Os Emirados Árabes Unidos já enviaram material médico para mais de 600 mil pessoas e o Programa Alimentar Mundial declarou, na quinta, que tem comida suficiente para um milhão de pessoas.
Do lado egípcio, "entre 700 e mil caminhões" esperam, declarou uma fonte da organização Crescente Vermelho egípcio. Mas, diante dos incessantes bombardeios israelenses, os trabalhadores humanitários são céticos.
Segundo Bazerolle, a promessa de 600 caminhões diários, ou seja, mais que o nível de antes da guerra, "não é realizável tecnicamente". "Desde que Rafah foi destruída, as infraestruturas não estão em condições de garantir o nível logístico", assinalou.
A ajuda que chega a Gaza costuma ser saqueada por grupos armados civis desesperados. "Os israelenses tiveram como alvo a polícia e, portanto, não há mais ninguém para proteger as cargas", ressaltou Bazerolle.
Por sua vez, o representante da OMS nos territórios palestinos, Rik Peeperkorn, afirmou, em Jerusalém, que é preciso que os profissionais de saúde de Gaza possam trabalhar e que é necessário contratar outros.
"Além disso, consideramos que 12 mil pacientes em estado crítico devem ser evacuados, restabelecendo o corredor médico tradicional para Israel e Cisjordânia, mas também para o Egito, a Jordânia e outras partes", ressaltou.

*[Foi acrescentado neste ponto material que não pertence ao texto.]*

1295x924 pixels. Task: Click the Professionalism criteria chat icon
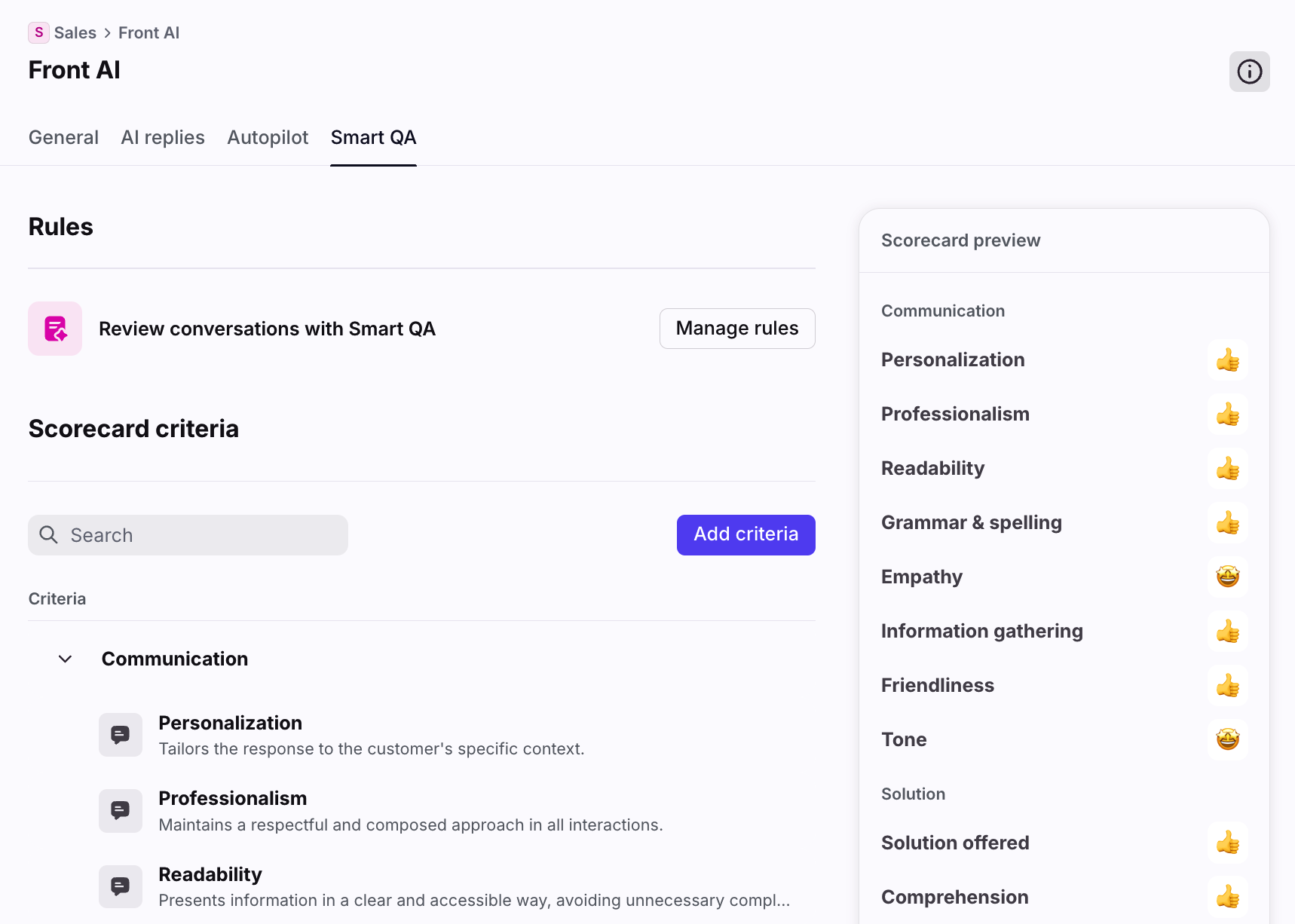click(121, 810)
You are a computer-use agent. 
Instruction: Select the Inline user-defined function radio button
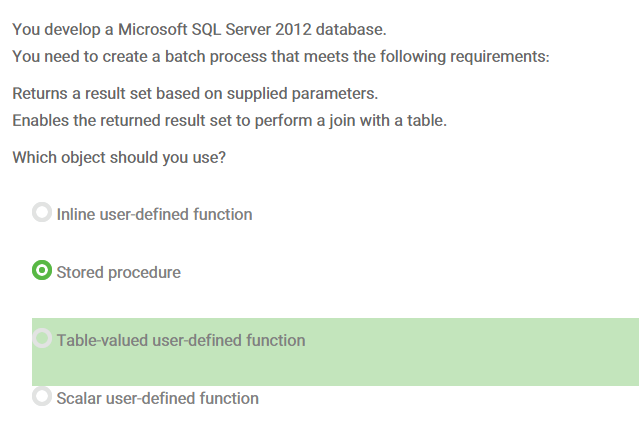coord(42,213)
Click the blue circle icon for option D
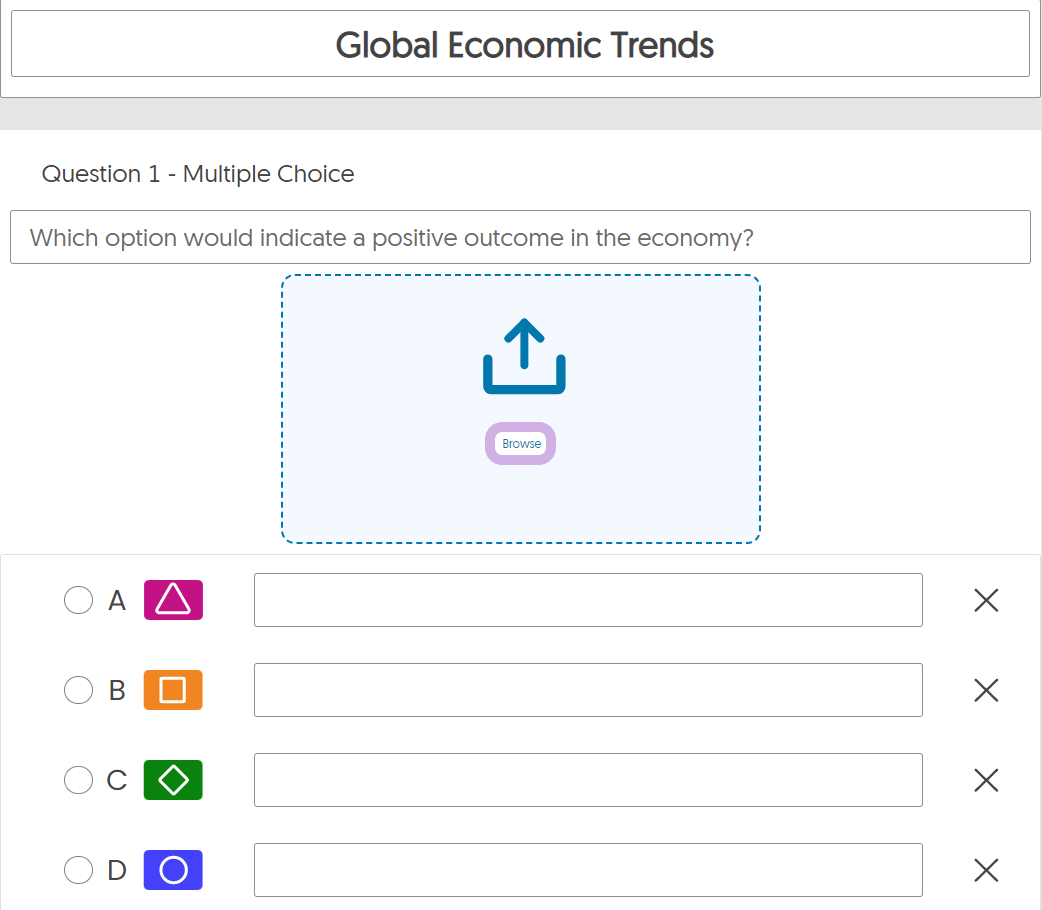Screen dimensions: 1042x910 tap(173, 870)
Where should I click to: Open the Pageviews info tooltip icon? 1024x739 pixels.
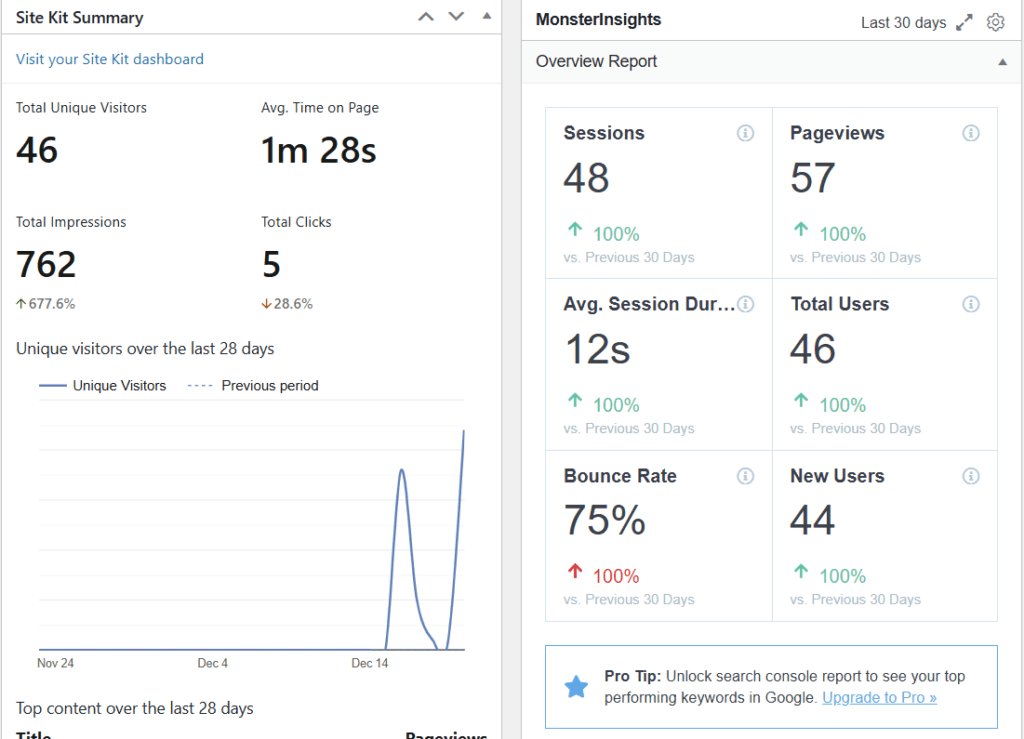[970, 132]
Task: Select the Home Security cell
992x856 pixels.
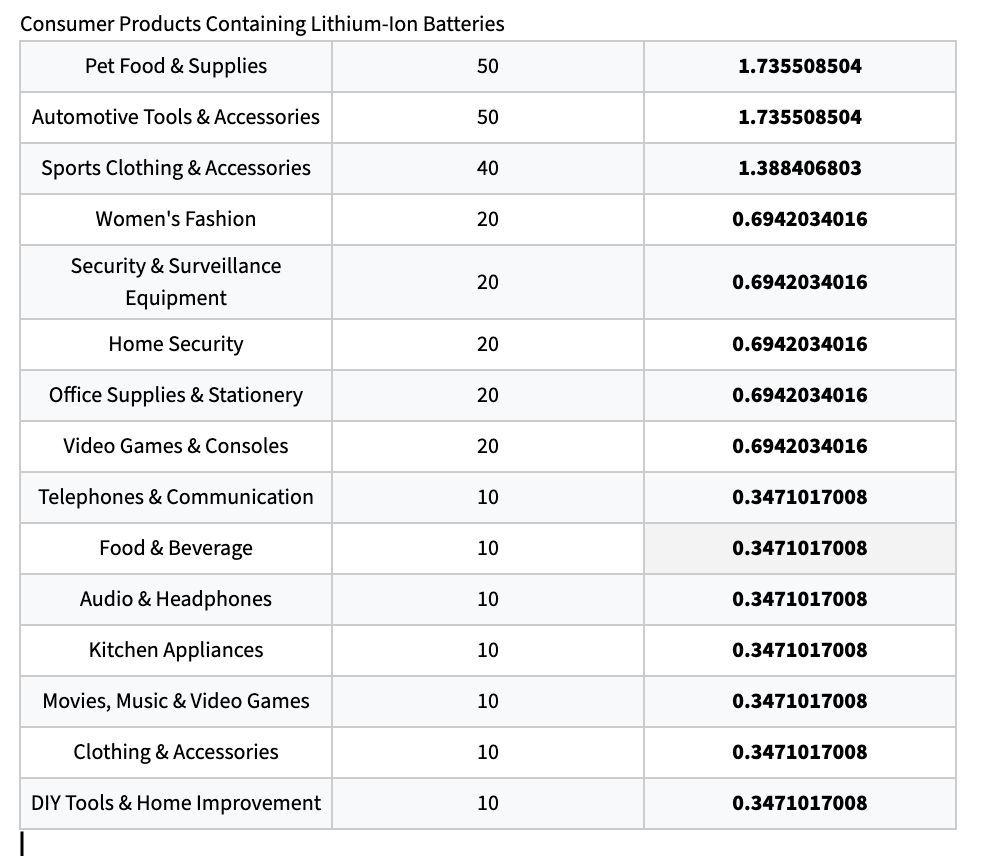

"Encerramos um capítulo de sofrimento"
A situação é ainda mais desastrosa no norte de Gaza, onde organizações humanitárias afirmam que Israel rejeitou quase todas as suas demandas de entrada e onde 10 mil pessoas seguem bloqueadas.
Segundo Bazerolle, o Médico Sem Fronteiras espera enviar equipes para o norte, "para ter acesso pelo menos aos pacientes onde eles se encontram". De acordo com a OMS, um único hospital no norte de Gaza funciona parcialmente, o de Al Awda, que foi alvo frequente de ataques.
Mas a maioria das centenas de milhares de deslocados do norte de Gaza esperam voltar, inclusive Mohamed Jatib, que antecipa um "deslocamento maciço da população" se a trégua for concretizada.
"Sabemos que o sofrimento vai continuar, encerramos um capítulo de sofrimento e abrimos outro, mas pelo menos há esperança de que cesse o banho de sangue", disse Jatib.